### PROBLEM
Reproduce, from the lines below, exactly the stretch that begins at the line containing "This screenshot has height=431, width=508." and ends at the line containing "Task: Toggle the hamburger menu on", both included.

Stored items from a collection
++++++++++++++++++++

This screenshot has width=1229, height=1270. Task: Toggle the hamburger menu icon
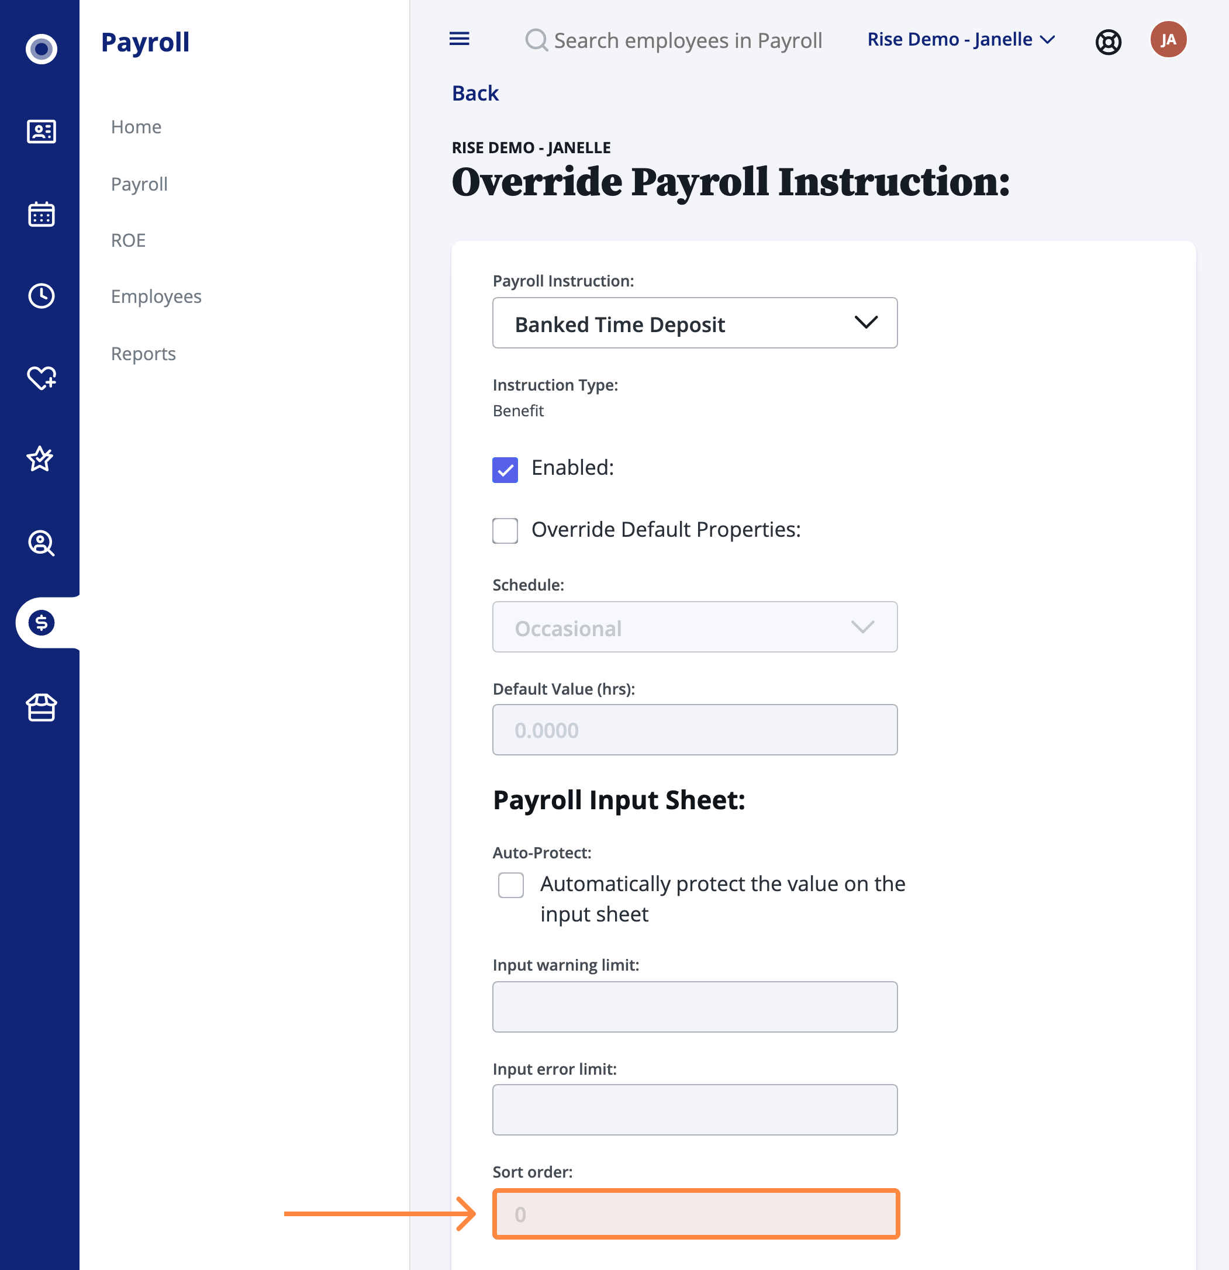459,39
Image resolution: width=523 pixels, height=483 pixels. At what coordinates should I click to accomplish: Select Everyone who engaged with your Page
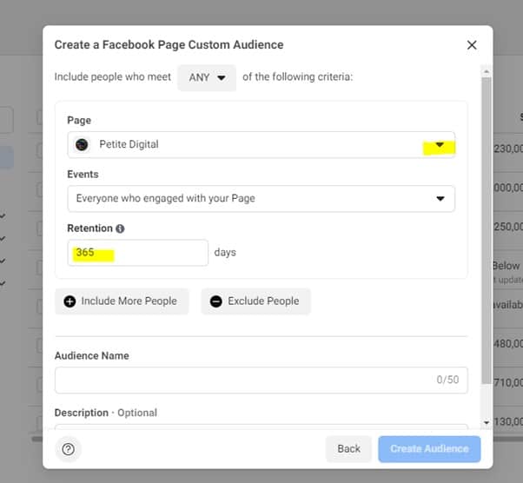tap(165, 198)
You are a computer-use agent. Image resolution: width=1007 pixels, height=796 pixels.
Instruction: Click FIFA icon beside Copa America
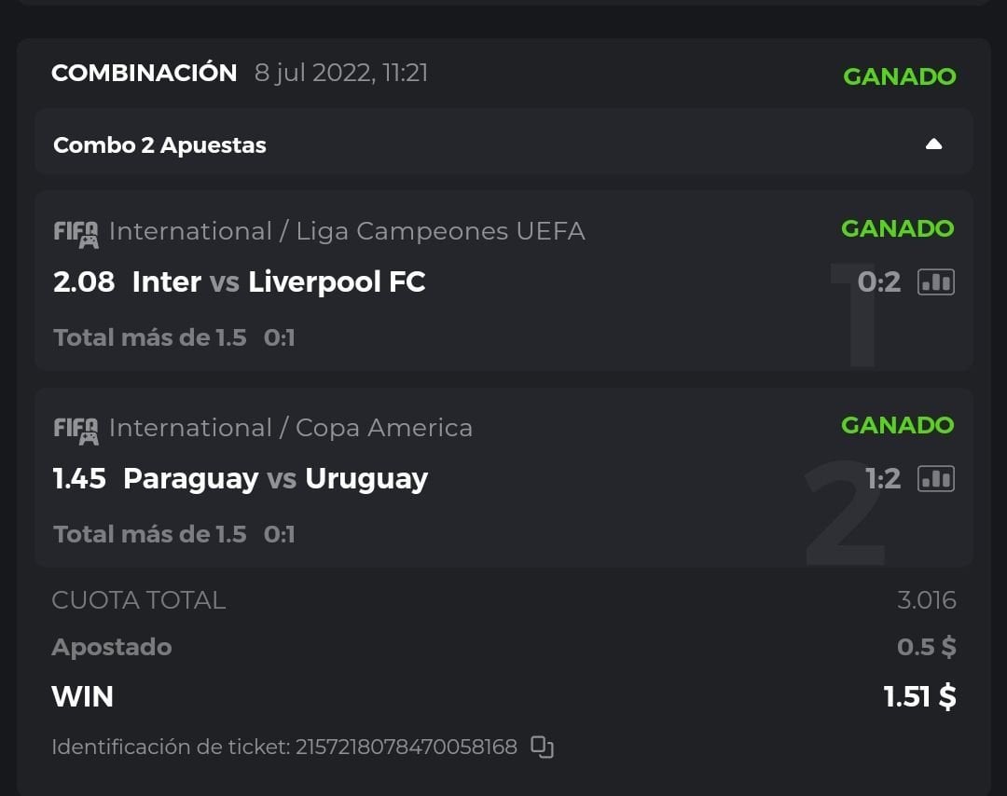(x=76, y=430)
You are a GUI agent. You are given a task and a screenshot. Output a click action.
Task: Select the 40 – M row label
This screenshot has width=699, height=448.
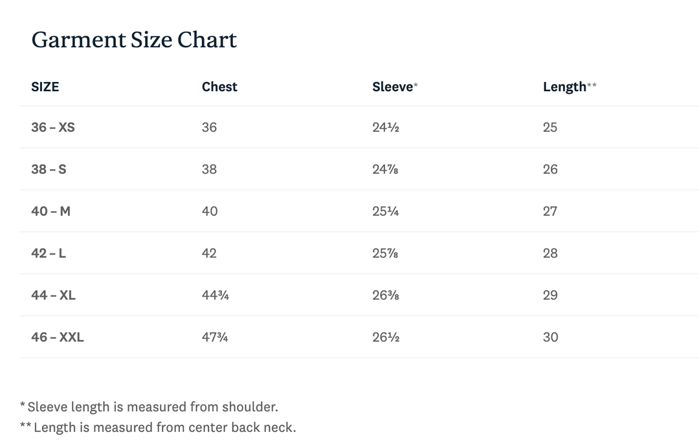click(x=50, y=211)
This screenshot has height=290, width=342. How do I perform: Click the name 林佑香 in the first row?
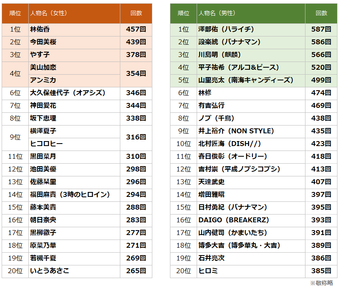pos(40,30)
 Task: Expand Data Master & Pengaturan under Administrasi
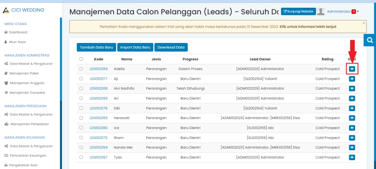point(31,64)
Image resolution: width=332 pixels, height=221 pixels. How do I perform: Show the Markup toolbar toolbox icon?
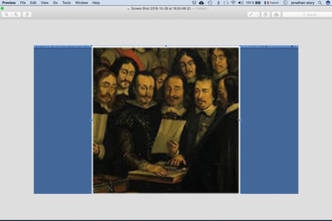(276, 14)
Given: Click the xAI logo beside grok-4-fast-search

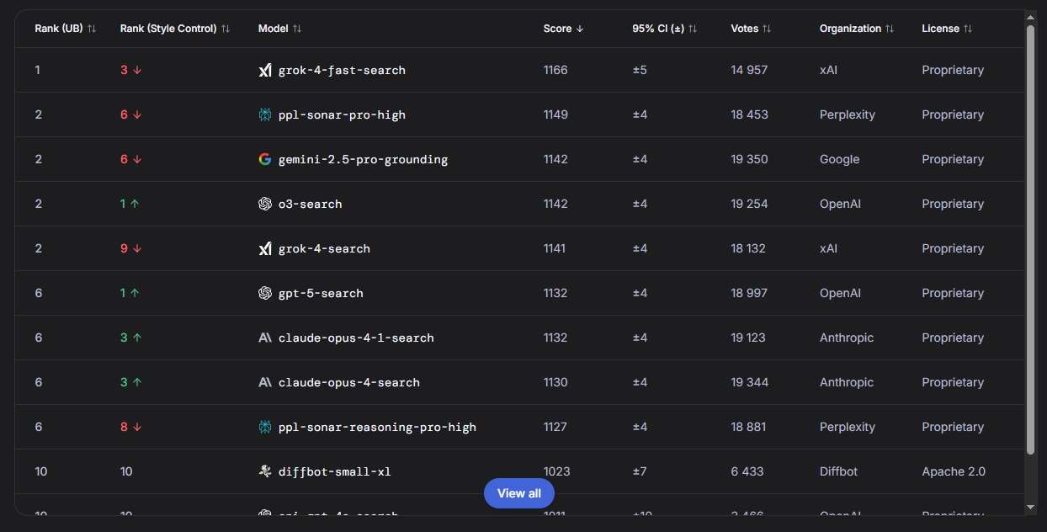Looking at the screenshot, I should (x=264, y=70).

++++++++++++++++++++

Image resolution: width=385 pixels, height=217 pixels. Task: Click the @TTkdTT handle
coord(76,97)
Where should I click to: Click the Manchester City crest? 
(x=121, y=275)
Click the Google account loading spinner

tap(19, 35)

++++++++++++++++++++

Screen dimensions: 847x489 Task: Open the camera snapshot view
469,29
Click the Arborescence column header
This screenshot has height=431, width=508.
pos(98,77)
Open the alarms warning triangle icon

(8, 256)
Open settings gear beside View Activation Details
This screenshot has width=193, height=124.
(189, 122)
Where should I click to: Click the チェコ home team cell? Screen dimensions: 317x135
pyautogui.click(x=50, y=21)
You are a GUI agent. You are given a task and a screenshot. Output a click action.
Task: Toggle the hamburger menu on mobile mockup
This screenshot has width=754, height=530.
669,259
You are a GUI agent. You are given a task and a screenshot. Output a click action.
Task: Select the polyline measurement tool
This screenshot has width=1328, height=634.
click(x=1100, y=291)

++++++++++++++++++++

### ANSWER TO THE PROBLEM
This screenshot has height=431, width=508.
pos(98,77)
Open the alarms warning triangle icon

(8, 256)
Open settings gear beside View Activation Details
This screenshot has width=193, height=124.
(189, 122)
Where should I click to: Click the チェコ home team cell? Screen dimensions: 317x135
pyautogui.click(x=50, y=21)
You are a GUI agent. You are given a task and a screenshot. Output a click action.
Task: Toggle the hamburger menu on mobile mockup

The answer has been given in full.